March 2015        

Theatre

Counter culture

Paul Doran

Counter Culture at the New Theatre, Dublin, Monday 16 March

This was a very enjoyable evening, organised by the James Connolly Festival, which is fund-raising for its major list of public events taking place in May.
     The evening began with the poet Theo Dorgan, who I was very impressed with. I have heard of Theo for a few years but never really listened to his poetry until a while back, when the Connolly Media Group recorded some.
     Theo began with poems on the Spanish War by Pablo Neruda, which were beautiful poems, and then read a poem by Frank Harte. Harte’s poem was excellent; you may recall it was Harte who said, “Those in power write the history, and those who suffer write the songs. And, given our history, we have an awful lot of songs.”
     I went home and read some of Theo’s poems, and will continue to do so.
     Theo also touched on how this state is trying to rewrite our history with all the “commemorative events.” It reminded me of what Engels wrote (in Notes for the “History of Ireland”): “The bourgeoisie turns everything into a commodity, hence also the writing of history. It is part of its being, of its condition for existence, to falsify all goods: it falsified the writing of history. And the best-paid historiography is that which is best falsified for the purposes of the bourgeoisie.”
     The main event of the night was the one-woman play Counter Culture, written and performed by Katie O’Kelly.
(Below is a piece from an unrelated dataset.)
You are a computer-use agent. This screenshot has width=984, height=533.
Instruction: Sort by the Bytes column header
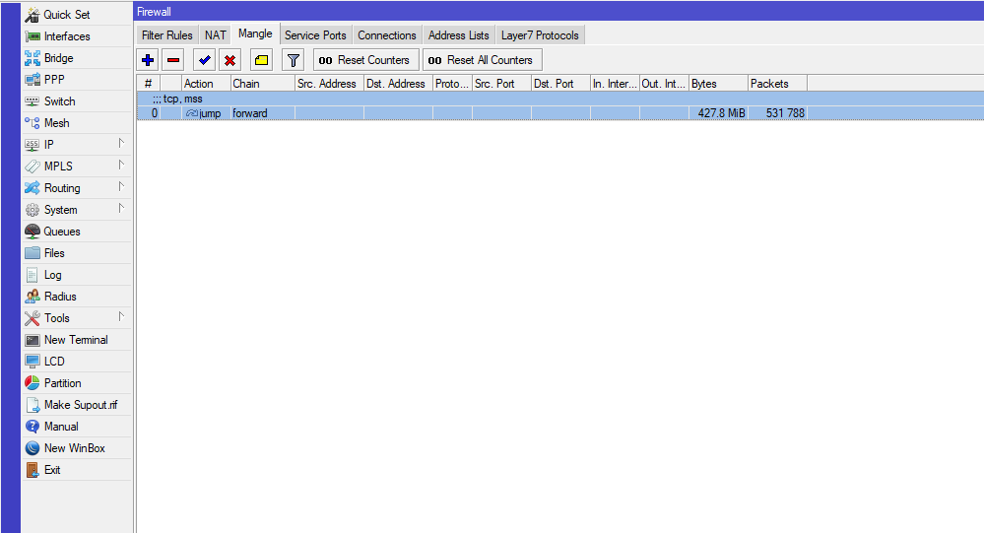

This was a breathtaking performance, dealing with the issue of mostly women working in a department store in Dublin and how they manage to keep their sanity in their endless struggle to survive the day, and every day.
     The company wants to bring in the zero-hour contracts that are becoming all too prevalent in our society. Katie shows great imagination in visualising for the audience how people are constantly intimidated in the retail industry. A fantastic performance.
     Finally, Dave Gibney of Mandate give a very informative summary of the various strategies that companies use to keep their union members quiet, and outlined the reason that the Dunne’s Stores workers are going on strike on the 2nd of April. The workers there need your support, and I urge you to go out and show solidarity.